Restic: Backup option to remove a leading path prefix

Created on 16 Nov 2018  ·  24Comments  ·  Source: restic/restic

Output of restic version

restic 0.9.3 compiled with go1.11.1 on linux/amd64

What should restic do differently? Which functionality do you think we should add?

It would be helpful to have an option to restic backup that says "strip this leading path from the paths of all backed-up files." For example, --backup-root /some/path. This would have the following effects:

  • A file /some/path/to/file would be stored in the snapshot as /to/file.
  • This file would also have its metadata check performed against /to/file in the parent snapshot.
  • You are not permitted to specify files/directories to restic backup that do not begin with this prefix.

(I think this may be related to #1376.)

What are you trying to do?

One of our backup scripts is run on a system with many running services that a cannot stop. These services guarantee that recovery is possible from a specific point in time (e.g. they do enough journaling to get their data back in a consistent state following a power cut). However, restic backups are not atomic; therefore, restic backups break the recovery guarantee from the service.

To fix this, we:

  1. Take an LVM snapshot of /. The snapshot is an atomic block-level copy of the entire volume.
  2. Mount the LVM snapshot under /mnt/backup-snapshot.
  3. Run the restic backup against /mnt/backup-snapshot.
  4. Unmount the LVM snapshot.
  5. Delete the LVM snapshot.

This makes the backup truly point-in-time and guarantees that the restored backup is effectively in a consistent state.

Unfortunately, this also causes files to be stored in our restic repository with the (useless) prefix /mnt/backup-snapshot. This can complicate restore efforts, and it's also a bit confusing if you don't know the details of how the backup was created.

The only feasible workaround I can think of is to run the backup within a chroot. While not the end of the world, it might be nicer for restic to provide an option to remove some leading prefix from files.

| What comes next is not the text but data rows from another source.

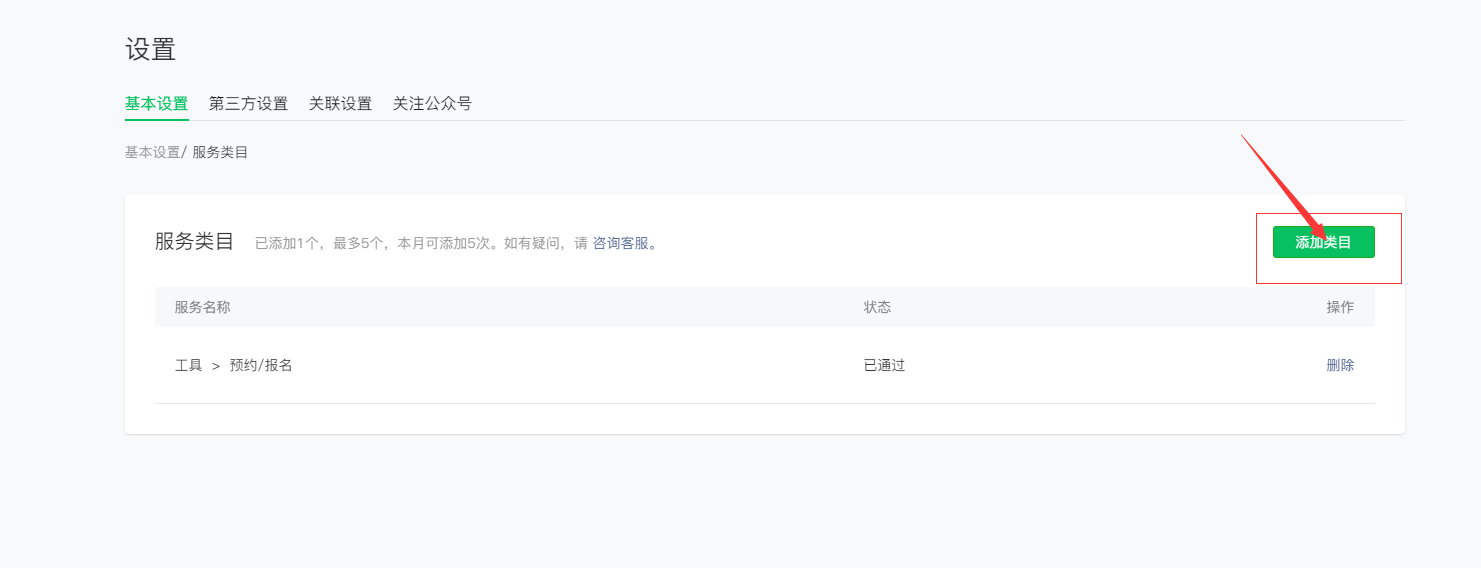Click the green 添加类目 button

[1323, 242]
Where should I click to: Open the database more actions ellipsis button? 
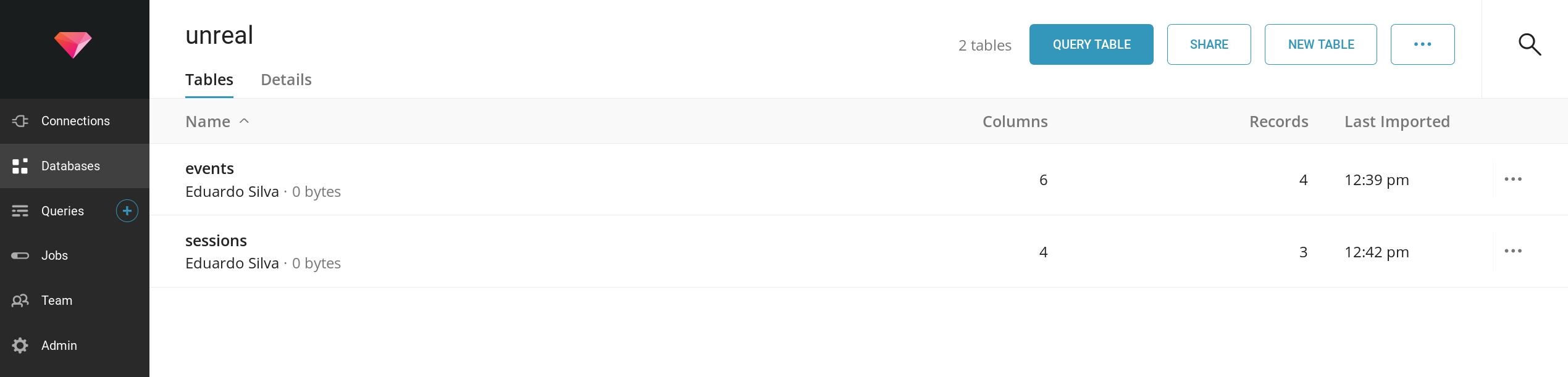(x=1422, y=44)
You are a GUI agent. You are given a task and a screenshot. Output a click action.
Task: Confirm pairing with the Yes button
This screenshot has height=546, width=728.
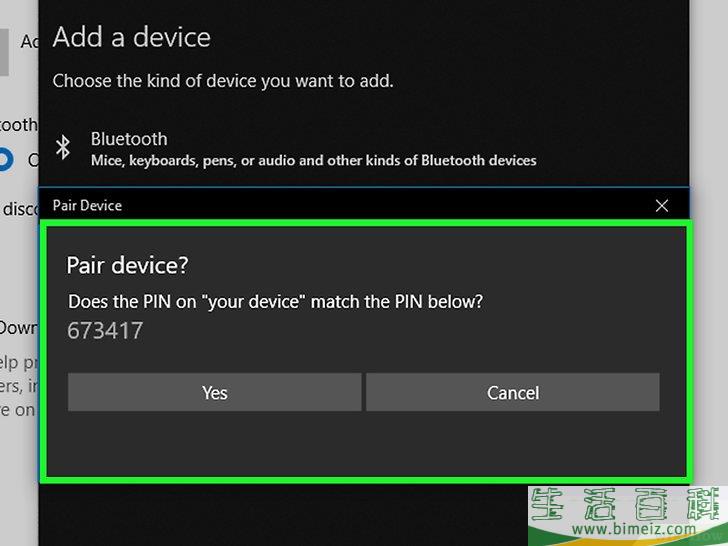tap(214, 392)
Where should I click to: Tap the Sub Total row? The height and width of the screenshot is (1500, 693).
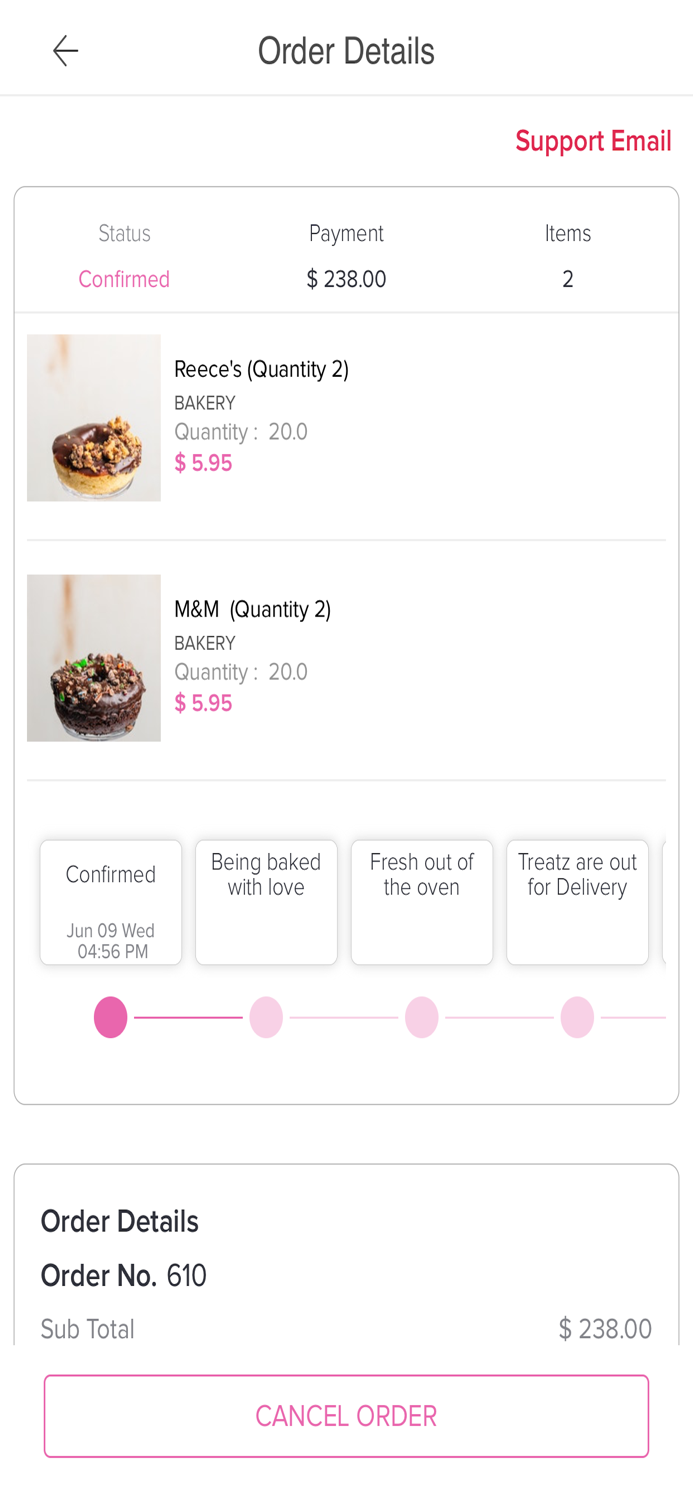tap(346, 1329)
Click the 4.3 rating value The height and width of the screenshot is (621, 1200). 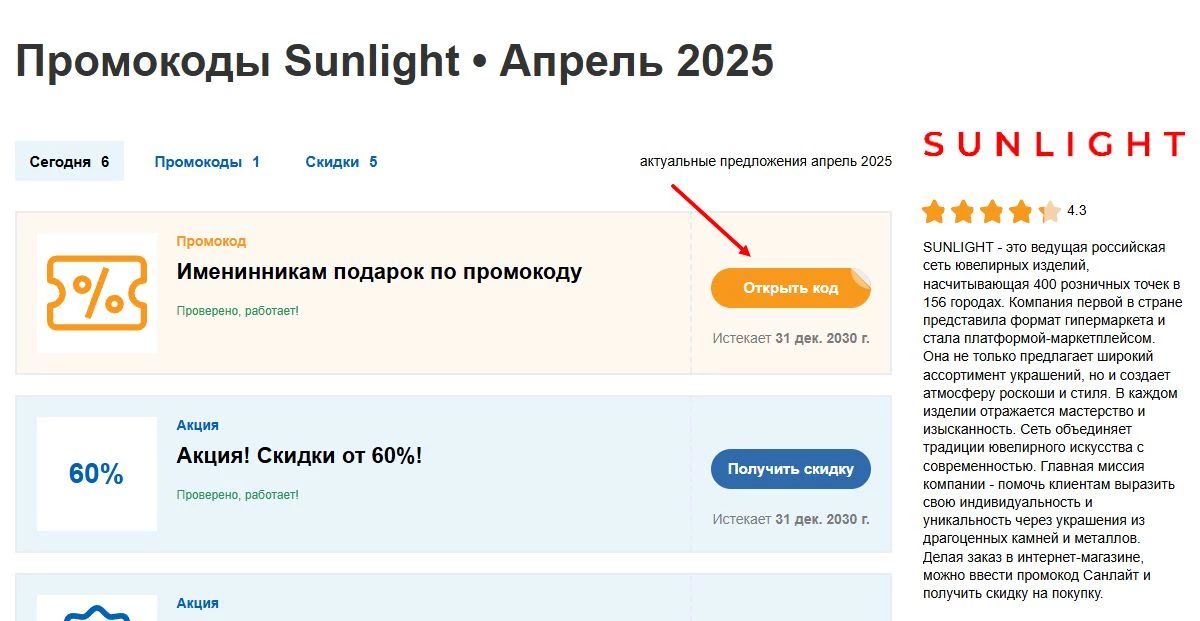point(1076,211)
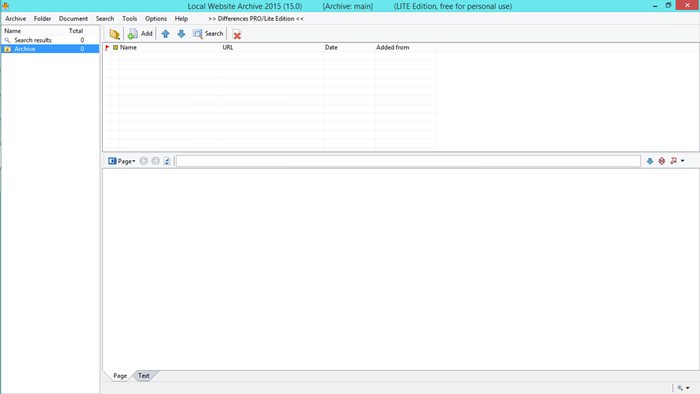
Task: Open Differences PRO/Lite Edition link
Action: click(256, 19)
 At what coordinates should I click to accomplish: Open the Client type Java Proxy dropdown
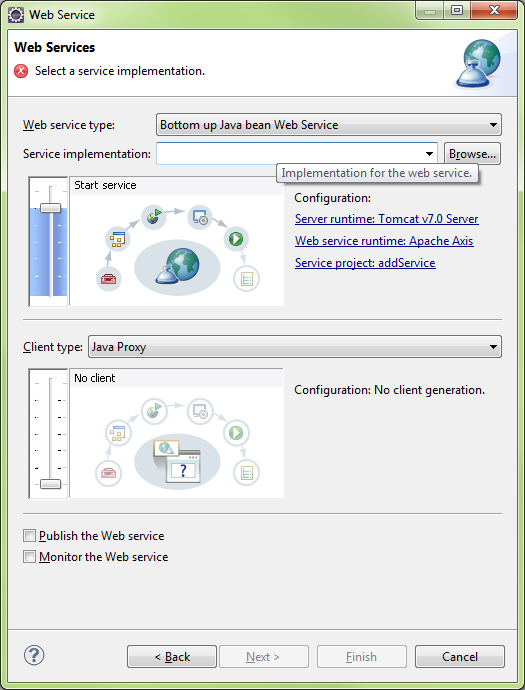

backup need direction feature suggestion

Most helpful comment

Hi all, I've started working on implementing this "custom root" function. The implementation itself was seemingly simple, though I've had to learn golang having previously only known C#... Anyways, I'm trying to gauge what sort of support this issue still has, seeing as this stems from 2018, 2 years ago. I'll be committing to https://github.com/TheRealVincentVanGogh/restic/tree/2092-feature-custom-path-prefix soon, should anyone want to help me out with golang 😅. Hopefully soon later, I'll be putting up a pull request here.

All 24 comments

Here's an older incarnation of this request I found: #555

+1

I also think this would be a really useful feature.

So, let me summarize: you're running restic backup /mnt/backup-snapshot, so the file /mnt/backup-snapshot/foo is /mnt/backup-snapshot/foo in the snapshot, but you'd like it to be /foo. Is that correct?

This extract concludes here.